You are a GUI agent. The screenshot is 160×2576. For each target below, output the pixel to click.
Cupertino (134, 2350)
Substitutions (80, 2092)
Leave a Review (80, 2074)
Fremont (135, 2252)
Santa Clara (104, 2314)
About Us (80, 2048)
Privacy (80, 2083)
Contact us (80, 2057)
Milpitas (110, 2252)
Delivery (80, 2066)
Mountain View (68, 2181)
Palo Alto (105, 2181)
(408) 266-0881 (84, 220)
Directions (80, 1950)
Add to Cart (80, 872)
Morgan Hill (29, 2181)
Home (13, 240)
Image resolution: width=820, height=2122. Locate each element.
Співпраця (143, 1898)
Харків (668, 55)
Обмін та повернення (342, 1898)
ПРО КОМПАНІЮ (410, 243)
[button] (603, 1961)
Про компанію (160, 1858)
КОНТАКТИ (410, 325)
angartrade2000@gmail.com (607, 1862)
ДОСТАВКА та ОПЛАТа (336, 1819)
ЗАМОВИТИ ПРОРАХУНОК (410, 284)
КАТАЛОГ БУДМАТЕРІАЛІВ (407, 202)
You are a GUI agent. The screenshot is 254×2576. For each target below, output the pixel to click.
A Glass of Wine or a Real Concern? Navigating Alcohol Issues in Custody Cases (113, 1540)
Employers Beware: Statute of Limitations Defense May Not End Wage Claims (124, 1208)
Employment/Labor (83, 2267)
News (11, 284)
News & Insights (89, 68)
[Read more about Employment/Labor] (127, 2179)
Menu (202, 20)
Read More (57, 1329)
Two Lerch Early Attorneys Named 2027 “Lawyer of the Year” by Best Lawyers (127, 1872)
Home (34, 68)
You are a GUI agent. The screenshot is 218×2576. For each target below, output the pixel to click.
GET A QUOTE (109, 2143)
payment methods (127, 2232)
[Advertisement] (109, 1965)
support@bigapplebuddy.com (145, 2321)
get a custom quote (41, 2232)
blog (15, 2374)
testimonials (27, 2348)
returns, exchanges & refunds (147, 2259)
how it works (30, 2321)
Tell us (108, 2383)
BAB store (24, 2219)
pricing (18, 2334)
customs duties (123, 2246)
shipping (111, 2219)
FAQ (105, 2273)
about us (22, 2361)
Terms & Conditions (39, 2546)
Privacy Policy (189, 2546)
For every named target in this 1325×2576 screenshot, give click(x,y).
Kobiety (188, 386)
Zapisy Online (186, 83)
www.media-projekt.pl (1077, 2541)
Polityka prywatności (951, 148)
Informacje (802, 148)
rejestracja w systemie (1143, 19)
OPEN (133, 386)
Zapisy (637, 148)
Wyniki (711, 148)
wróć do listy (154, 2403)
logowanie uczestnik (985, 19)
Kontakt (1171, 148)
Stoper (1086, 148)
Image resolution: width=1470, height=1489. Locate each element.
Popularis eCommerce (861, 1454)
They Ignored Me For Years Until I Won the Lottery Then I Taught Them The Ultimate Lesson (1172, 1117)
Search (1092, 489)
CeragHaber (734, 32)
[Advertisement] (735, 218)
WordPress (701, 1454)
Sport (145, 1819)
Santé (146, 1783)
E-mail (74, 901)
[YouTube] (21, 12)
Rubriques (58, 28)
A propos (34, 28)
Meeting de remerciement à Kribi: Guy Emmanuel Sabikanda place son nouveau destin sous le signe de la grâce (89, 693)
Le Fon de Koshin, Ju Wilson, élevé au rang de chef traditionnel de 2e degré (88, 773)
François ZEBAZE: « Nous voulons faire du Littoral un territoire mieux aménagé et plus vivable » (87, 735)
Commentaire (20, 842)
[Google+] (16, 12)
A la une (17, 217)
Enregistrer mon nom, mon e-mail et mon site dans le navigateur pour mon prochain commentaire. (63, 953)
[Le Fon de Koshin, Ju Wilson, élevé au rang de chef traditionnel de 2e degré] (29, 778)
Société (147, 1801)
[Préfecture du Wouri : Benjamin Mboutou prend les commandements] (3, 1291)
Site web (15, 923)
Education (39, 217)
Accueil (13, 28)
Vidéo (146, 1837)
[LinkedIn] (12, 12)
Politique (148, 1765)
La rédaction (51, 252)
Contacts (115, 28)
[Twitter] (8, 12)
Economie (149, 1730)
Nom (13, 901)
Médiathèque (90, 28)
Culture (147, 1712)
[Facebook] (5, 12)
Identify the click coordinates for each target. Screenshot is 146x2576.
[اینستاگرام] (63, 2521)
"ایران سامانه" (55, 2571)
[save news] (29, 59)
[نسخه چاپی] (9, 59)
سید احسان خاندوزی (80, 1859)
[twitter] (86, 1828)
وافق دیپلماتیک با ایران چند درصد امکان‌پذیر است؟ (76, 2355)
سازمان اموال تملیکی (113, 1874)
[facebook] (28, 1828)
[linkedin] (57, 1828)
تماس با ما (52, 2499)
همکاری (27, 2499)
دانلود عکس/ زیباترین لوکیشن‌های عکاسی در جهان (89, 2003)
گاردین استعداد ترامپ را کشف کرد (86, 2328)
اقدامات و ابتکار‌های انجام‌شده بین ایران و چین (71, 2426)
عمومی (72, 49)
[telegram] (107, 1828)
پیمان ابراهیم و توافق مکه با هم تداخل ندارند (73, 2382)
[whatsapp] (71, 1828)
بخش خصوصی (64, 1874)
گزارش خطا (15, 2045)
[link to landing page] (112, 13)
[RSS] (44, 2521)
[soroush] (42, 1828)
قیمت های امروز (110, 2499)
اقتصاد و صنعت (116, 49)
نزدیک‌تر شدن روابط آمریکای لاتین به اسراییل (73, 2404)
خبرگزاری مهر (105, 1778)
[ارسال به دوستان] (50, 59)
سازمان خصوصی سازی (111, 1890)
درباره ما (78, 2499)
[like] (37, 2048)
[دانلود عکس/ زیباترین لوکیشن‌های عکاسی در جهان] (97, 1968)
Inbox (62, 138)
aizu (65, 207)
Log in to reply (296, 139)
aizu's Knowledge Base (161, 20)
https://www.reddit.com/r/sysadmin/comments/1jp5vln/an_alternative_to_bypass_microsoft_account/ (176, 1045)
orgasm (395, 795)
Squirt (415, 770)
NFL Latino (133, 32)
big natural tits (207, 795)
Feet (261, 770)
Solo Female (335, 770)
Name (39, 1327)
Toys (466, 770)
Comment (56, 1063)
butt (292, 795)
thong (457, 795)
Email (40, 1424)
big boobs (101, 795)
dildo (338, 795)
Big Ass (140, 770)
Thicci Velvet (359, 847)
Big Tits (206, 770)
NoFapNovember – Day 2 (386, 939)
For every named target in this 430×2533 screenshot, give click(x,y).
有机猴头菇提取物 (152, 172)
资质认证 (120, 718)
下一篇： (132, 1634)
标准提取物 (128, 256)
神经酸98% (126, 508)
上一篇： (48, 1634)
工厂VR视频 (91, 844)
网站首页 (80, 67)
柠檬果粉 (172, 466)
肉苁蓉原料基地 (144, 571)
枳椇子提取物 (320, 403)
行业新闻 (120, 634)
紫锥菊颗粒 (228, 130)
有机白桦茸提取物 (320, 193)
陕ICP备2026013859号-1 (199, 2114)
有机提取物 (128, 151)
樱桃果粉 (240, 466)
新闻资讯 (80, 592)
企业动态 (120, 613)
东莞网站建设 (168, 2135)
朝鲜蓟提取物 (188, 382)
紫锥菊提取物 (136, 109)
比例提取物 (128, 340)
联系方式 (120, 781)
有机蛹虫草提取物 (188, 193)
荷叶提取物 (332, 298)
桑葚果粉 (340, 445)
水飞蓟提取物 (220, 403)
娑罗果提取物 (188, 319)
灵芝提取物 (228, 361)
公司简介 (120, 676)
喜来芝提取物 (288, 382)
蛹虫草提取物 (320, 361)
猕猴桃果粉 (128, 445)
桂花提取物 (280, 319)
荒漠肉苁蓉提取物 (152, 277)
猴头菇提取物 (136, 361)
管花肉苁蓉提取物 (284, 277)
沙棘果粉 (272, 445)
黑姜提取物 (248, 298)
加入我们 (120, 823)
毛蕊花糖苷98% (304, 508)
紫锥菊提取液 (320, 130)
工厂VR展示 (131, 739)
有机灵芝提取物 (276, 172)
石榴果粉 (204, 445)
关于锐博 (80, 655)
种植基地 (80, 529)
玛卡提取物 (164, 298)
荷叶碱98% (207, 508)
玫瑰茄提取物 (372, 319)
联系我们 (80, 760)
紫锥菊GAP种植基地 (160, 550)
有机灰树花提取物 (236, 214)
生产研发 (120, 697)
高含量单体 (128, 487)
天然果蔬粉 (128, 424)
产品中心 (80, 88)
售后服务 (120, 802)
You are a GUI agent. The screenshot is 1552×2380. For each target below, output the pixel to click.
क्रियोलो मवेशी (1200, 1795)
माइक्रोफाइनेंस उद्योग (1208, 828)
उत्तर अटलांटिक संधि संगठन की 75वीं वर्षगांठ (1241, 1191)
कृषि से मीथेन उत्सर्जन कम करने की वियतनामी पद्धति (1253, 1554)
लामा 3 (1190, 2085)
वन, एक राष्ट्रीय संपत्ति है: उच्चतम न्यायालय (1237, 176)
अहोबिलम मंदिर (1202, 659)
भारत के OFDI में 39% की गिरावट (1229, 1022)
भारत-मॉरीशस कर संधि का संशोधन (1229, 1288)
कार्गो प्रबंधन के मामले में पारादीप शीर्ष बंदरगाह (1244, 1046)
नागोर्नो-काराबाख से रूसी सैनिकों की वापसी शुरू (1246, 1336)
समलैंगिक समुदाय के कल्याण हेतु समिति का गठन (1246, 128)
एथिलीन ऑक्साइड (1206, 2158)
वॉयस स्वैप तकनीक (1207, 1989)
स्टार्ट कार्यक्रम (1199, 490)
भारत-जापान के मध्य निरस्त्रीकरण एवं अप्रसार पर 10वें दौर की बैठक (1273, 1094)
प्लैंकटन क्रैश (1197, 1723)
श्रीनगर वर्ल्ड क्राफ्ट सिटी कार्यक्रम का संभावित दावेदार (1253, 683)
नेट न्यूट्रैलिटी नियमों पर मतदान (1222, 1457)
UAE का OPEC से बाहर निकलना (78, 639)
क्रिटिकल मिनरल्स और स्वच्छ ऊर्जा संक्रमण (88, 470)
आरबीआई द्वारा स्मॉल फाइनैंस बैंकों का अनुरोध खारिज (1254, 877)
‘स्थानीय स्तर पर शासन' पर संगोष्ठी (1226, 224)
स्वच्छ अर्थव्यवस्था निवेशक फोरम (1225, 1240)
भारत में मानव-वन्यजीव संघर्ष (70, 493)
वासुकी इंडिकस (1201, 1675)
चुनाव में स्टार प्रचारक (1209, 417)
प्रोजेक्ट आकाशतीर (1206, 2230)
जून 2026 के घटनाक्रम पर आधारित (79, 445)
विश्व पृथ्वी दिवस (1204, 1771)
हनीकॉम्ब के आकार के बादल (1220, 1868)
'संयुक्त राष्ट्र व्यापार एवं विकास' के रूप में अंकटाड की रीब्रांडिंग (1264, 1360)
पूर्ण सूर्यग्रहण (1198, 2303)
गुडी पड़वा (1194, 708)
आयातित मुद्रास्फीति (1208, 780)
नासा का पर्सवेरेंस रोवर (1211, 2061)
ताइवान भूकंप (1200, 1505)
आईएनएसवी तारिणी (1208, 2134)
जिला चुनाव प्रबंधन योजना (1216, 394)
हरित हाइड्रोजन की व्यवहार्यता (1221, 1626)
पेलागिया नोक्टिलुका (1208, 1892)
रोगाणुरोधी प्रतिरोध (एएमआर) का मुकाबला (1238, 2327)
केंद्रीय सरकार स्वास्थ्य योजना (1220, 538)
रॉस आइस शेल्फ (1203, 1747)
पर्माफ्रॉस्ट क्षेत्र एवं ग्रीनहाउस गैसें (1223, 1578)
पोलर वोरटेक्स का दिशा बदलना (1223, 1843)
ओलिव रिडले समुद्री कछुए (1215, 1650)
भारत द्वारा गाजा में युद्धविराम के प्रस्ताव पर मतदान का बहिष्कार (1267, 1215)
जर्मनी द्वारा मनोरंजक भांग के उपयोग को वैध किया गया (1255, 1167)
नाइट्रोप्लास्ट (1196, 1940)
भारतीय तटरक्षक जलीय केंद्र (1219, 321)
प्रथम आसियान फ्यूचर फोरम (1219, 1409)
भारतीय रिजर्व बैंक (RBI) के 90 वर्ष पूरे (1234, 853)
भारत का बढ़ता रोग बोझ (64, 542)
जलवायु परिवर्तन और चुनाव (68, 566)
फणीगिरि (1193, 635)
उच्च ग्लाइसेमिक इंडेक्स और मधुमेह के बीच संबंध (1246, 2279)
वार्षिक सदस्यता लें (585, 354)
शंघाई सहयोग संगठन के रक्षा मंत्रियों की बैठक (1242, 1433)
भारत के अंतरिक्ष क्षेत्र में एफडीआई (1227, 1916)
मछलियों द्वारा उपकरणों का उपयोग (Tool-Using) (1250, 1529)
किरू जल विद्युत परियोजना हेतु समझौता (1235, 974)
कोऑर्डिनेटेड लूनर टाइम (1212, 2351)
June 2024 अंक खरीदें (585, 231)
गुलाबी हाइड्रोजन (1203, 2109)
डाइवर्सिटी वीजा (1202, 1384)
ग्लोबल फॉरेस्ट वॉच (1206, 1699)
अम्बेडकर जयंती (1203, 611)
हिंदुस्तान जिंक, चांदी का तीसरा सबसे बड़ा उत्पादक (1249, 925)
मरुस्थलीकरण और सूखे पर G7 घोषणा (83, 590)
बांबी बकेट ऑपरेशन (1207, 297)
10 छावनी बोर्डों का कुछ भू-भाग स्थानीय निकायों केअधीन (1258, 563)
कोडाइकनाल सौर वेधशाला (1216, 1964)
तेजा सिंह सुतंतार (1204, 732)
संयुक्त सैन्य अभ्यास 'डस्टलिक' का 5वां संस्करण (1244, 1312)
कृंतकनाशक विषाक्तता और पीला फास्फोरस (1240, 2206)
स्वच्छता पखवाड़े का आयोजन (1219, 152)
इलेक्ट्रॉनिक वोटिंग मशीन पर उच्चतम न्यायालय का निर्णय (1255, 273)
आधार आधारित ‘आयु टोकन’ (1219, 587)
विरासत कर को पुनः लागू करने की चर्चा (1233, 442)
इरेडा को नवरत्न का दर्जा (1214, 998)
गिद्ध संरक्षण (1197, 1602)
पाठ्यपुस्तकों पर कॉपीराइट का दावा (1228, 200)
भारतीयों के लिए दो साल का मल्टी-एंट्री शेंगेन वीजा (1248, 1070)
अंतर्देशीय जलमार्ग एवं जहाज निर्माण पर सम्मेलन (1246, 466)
=-=-=-=-=
* _To do_: Copy nothing beyond the line containing "Home (34, 68)". Transcribe exactly from the first line of the entries down to that line, inclusive.

* _Exercise solution_:
You are a GUI agent. The screenshot is 160×2576. For each target below, output the pixel to click.
Cupertino (134, 2350)
Substitutions (80, 2092)
Leave a Review (80, 2074)
Fremont (135, 2252)
Santa Clara (104, 2314)
About Us (80, 2048)
Privacy (80, 2083)
Contact us (80, 2057)
Milpitas (110, 2252)
Delivery (80, 2066)
Mountain View (68, 2181)
Palo Alto (105, 2181)
(408) 266-0881 (84, 220)
Directions (80, 1950)
Add to Cart (80, 872)
Morgan Hill (29, 2181)
Home (13, 240)
Image resolution: width=820, height=2122. Locate each element.
Співпраця (143, 1898)
Харків (668, 55)
Обмін та повернення (342, 1898)
ПРО КОМПАНІЮ (410, 243)
[button] (603, 1961)
Про компанію (160, 1858)
КОНТАКТИ (410, 325)
angartrade2000@gmail.com (607, 1862)
ДОСТАВКА та ОПЛАТа (336, 1819)
ЗАМОВИТИ ПРОРАХУНОК (410, 284)
КАТАЛОГ БУДМАТЕРІАЛІВ (407, 202)
You are a GUI agent. The screenshot is 254×2576. For each target below, output the pixel to click.
A Glass of Wine or a Real Concern? Navigating Alcohol Issues in Custody Cases (113, 1540)
Employers Beware: Statute of Limitations Defense May Not End Wage Claims (124, 1208)
Employment/Labor (83, 2267)
News (11, 284)
News & Insights (89, 68)
[Read more about Employment/Labor] (127, 2179)
Menu (202, 20)
Read More (57, 1329)
Two Lerch Early Attorneys Named 2027 “Lawyer of the Year” by Best Lawyers (127, 1872)
Home (34, 68)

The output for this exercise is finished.